Society for Social Work and Research

Sixteenth Annual Conference Research That Makes A Difference: Advancing Practice and Shaping Public Policy
11-15 January 2012 I Grand Hyatt Washington I Washington, DC

41P Understanding the Suburban Gang Population: Key Characteristics of Members Involved In the Criminal Justice System

Friday, January 13, 2012
Independence F - I (Grand Hyatt Washington)
* noted as presenting author
R. Anna Hayward, PhD, MSW, Assistant Professor, State University of New York at Stony Brook, Stony Brook, NY
Charlotte Lyn Bright, PhD, Assistant Professor, University of Maryland at Baltimore, Baltimore, MD
Background & Purpose: Over the past 10 years gang activity has increased significantly in suburban areas, accompanying a nationwide increase. Latinos now comprise about half of all U. S. gang members (National Youth Gang Center, 2009). Recent increases in immigrant populations from Central and South America raise questions about the relationship between immigration and ethnic gang membership. This research highlights findings from two gang threat assessments, conducted ten years apart in one large suburban jurisdiction (population: 1,518,475). Specific research questions include: (1) Has gang membership increased in the ten-year period between 1999 and 2009? (2) What are the demographic characteristics and service needs of identified gang members? (3) How prevalent are immigrants from Central and South America in gangs? Method: In 1999, probation, parole, and police officers in this jurisdiction began providing data on gang membership. Ten years later, a more comprehensive effort was undertaken to fully assess the extent of gang affiliation in the same county, with an examination of every case (juvenile and adult) in contact with the criminal justice system through law enforcement, probation, or parole during July 2009. Once gang membership was confirmed, additional demographic information was collected either through probation files or direct questioning of probationers and parolees.

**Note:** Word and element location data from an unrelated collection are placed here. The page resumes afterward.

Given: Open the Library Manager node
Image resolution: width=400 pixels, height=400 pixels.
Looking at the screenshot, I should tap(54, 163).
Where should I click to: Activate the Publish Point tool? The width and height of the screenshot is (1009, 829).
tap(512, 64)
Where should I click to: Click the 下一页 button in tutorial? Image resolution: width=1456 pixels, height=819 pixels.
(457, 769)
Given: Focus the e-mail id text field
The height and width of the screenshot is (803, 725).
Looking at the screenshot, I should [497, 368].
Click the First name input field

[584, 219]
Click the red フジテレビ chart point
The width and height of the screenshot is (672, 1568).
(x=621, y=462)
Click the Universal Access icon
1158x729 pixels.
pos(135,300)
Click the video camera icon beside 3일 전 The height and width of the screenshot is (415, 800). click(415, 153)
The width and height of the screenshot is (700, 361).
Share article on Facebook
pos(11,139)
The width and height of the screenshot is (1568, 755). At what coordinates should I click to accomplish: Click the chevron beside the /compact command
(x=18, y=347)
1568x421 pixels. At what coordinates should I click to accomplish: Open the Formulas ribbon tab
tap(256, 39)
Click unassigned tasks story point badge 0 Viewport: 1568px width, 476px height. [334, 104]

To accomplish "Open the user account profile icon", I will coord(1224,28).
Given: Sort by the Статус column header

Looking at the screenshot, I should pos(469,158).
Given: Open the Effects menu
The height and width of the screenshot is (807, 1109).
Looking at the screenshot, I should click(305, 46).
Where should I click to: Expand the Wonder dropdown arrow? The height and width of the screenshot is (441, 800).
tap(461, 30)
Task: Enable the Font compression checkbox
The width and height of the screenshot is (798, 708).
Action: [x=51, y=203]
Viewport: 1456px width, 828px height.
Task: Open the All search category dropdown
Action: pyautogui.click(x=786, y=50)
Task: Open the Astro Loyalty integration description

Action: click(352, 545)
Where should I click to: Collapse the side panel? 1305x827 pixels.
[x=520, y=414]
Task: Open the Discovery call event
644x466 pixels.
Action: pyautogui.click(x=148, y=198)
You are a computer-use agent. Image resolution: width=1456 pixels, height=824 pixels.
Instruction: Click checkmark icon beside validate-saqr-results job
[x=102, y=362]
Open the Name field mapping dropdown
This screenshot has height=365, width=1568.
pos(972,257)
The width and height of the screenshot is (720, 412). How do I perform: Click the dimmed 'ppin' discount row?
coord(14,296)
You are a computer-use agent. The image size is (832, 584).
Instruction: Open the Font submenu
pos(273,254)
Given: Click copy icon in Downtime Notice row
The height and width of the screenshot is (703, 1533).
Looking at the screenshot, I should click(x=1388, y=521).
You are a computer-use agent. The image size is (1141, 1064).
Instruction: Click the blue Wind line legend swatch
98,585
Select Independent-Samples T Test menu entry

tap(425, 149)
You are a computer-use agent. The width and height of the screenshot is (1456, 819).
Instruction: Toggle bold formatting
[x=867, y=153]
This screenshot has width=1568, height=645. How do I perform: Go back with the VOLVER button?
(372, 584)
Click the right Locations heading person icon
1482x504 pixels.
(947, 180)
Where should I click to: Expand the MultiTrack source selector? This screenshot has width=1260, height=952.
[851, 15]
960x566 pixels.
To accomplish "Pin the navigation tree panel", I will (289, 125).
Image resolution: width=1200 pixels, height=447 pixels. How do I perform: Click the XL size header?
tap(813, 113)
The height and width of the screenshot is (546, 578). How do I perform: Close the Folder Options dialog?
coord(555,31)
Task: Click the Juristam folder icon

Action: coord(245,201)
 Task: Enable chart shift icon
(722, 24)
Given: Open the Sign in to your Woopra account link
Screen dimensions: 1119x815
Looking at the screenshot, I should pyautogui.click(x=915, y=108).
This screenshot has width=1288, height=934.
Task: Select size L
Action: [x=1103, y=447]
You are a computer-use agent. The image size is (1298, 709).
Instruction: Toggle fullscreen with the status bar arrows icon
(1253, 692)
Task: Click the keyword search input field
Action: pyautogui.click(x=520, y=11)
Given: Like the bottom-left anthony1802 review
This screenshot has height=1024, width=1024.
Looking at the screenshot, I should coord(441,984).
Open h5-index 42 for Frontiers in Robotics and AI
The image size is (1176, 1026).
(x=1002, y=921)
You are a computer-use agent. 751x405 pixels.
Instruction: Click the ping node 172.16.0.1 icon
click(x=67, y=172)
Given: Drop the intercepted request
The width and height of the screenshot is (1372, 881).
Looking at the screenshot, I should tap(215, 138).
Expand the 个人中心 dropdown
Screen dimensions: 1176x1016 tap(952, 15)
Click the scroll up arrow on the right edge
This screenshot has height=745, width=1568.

The present study is an analysis of these administrative data for the 4,110 identified gang members in the county.

Results: Measured as percent of the county's population, gang members represented approximately 2.9% of the population in 2009, up from less than 1% in 1999. The majority (n=3586, 91%) of identified gang members were from the U.S. or Puerto Rico. Most (65%) gang members affiliated with one of the major U.S. street gangs (e.g., Bloods, Crips, Latin Kings) with a smaller percentage affiliating with gangs originating in Latin America (e.g., MS13, 14%), prison gangs (e.g., Neta, 3%), motorcycle gangs (3%), or white supremacist groups (2%). Gang members were largely concentrated in a few neighborhoods; a majority (51%) had not completed secondary school and 75% were unemployed. A sizable minority of individuals indicated past mental health treatment (18%), drug use (41%), and alcohol use (37%). Almost 30% (n=1187) were under the age of 21. For these gang involved youth, only 12% indicated current employment and most lived at home in a one-parent household. Females were a small percent of the gang member population, but were frequently younger gang members.

Implications: The majority of gang members in this suburban area are native born, live in the immediate local area, and are under-employed and minimally educated. These findings suggest that increases in gang related crime may be more related to changing demographics of suburban neighborhoods and economic challenges than increased immigration. Further, the socioeconomic situation of neighborhoods and families appears to contribute to gang involvement among youth. Social workers and other helping professionals should be aware of the relatively high mental health and substance use service needs among gang members.